Jordanian Ambassador to Spain of Jordan to Spain
- In office 1967–1970
- Preceded by: Husayn al-Khalidi
- Succeeded by: Muhammad Hussain El-Farra

Personal details
- Born: 27 June 1926
- Spouse: Futun Sati
- Education: Studied law

= Iklil Sati =

Iklil Sati (born 27 June 1926) was a Jordanian ambassador.

== Career==

From 1949 to 1950 he was private secretary of Abdullah I of Jordan, as well as Attaché in London, United Kingdom.

From 1952 to 1953, he was third secretary in Ankara, Turkey before returning to London and working as third secretary between 1953 and 1955.

From 1955 to 1956, he was second secretary in Damascus, Syria.

From 1956 to 1961 he was first secretary, counsellor and charge d'affaires in Madrid, Spain.

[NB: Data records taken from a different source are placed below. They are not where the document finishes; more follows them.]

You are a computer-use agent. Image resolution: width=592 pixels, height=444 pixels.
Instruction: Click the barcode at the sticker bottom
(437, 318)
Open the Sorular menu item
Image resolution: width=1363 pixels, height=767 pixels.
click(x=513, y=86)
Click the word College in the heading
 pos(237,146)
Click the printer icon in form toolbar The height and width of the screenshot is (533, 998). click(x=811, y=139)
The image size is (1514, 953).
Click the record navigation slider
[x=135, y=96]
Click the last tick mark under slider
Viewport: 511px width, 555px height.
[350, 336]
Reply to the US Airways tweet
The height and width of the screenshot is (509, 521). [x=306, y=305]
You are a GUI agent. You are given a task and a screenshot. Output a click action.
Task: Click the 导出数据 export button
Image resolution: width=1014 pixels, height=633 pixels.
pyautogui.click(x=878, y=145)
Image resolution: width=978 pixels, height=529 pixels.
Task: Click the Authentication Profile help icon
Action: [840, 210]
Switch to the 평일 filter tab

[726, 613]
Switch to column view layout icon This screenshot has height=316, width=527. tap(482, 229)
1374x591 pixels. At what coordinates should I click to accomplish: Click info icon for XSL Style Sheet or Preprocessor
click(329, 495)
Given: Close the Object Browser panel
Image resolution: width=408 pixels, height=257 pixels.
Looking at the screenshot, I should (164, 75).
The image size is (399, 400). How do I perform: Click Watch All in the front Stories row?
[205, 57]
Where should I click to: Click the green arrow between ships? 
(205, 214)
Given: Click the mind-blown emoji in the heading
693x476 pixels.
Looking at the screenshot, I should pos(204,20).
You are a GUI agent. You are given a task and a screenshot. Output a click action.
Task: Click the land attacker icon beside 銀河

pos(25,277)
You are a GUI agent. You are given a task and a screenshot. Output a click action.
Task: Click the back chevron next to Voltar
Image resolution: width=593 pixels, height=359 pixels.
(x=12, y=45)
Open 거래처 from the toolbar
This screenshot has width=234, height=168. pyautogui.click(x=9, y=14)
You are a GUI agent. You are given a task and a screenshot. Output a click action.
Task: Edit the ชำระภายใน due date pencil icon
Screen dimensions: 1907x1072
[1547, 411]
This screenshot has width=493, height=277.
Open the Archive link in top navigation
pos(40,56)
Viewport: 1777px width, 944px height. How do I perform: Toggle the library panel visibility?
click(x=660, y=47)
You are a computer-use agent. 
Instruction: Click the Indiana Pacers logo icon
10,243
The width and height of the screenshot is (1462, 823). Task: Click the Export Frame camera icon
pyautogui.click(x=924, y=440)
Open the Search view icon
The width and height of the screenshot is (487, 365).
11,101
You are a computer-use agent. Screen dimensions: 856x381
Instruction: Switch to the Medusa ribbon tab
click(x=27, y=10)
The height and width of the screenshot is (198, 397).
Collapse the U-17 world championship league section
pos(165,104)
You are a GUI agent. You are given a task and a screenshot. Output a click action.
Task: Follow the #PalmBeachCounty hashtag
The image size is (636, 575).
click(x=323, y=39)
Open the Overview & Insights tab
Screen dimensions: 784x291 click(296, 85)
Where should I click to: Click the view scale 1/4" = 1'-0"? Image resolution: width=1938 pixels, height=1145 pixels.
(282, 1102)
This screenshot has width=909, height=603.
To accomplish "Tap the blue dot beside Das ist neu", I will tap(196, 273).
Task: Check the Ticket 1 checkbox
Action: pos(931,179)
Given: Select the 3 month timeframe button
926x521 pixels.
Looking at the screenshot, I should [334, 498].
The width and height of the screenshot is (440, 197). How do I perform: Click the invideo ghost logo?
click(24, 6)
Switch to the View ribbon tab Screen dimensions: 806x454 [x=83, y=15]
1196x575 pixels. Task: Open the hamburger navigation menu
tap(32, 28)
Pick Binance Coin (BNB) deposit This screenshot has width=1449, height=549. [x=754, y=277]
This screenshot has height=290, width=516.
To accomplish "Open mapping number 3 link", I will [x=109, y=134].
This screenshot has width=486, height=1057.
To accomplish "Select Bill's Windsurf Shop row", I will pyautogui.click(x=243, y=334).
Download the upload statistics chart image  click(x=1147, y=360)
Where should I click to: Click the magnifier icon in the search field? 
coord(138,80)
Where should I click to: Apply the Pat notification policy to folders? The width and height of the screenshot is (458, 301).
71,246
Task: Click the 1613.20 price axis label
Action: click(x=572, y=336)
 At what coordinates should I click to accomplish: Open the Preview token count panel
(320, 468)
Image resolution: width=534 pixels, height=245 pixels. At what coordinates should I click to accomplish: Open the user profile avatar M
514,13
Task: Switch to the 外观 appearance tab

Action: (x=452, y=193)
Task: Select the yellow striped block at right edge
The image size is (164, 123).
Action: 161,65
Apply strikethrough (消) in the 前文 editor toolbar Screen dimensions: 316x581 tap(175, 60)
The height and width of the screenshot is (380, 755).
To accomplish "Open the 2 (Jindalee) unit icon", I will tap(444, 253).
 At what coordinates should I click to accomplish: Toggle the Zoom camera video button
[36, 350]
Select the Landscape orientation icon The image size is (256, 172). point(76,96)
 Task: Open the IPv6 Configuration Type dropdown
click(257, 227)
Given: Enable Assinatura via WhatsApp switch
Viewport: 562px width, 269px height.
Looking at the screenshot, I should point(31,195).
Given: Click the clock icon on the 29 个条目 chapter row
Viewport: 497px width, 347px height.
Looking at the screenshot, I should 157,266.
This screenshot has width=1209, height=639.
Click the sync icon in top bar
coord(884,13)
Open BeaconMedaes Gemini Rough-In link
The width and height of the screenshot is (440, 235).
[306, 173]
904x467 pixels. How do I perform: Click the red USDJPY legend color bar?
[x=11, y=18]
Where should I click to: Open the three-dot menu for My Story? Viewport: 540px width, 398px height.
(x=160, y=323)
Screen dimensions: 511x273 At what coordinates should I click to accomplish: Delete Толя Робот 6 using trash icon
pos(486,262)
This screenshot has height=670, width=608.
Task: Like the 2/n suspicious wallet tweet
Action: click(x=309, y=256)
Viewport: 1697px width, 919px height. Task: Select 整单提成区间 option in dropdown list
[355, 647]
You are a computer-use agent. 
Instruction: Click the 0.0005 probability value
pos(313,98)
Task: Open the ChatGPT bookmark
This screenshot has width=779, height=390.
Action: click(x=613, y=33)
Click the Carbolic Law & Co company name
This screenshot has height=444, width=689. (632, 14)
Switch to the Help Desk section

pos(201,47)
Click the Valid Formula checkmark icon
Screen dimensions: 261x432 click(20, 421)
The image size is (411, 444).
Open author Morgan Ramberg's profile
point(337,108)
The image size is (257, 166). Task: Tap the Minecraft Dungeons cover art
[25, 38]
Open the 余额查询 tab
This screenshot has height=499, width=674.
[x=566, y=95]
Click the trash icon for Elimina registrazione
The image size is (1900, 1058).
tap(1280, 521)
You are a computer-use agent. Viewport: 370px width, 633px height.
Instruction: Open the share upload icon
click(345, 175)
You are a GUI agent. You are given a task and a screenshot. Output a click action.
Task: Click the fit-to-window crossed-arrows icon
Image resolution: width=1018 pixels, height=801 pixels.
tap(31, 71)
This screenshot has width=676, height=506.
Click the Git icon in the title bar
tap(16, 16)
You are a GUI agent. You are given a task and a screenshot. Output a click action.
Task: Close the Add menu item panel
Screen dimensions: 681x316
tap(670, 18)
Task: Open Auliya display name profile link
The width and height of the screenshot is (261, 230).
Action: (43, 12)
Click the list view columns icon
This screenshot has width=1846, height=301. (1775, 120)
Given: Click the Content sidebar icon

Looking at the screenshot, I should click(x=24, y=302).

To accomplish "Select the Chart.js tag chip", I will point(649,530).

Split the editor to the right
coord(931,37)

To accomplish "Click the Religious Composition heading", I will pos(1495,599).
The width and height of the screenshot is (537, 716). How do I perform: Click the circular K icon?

From 1963 to 1967 he was back in his homeland, where he was chief of protocol of the Royal Court, as well as the private secretary of Hussein of Jordan.

From 1967 to 1970 he returned to Madrid, where he served as ambassador.

From 1970 to 1972 he was once more back in Jordan, where he was secretary general of the Ministry of Foreign Affairs.

In 1972, he retired from royal service and became a businessman.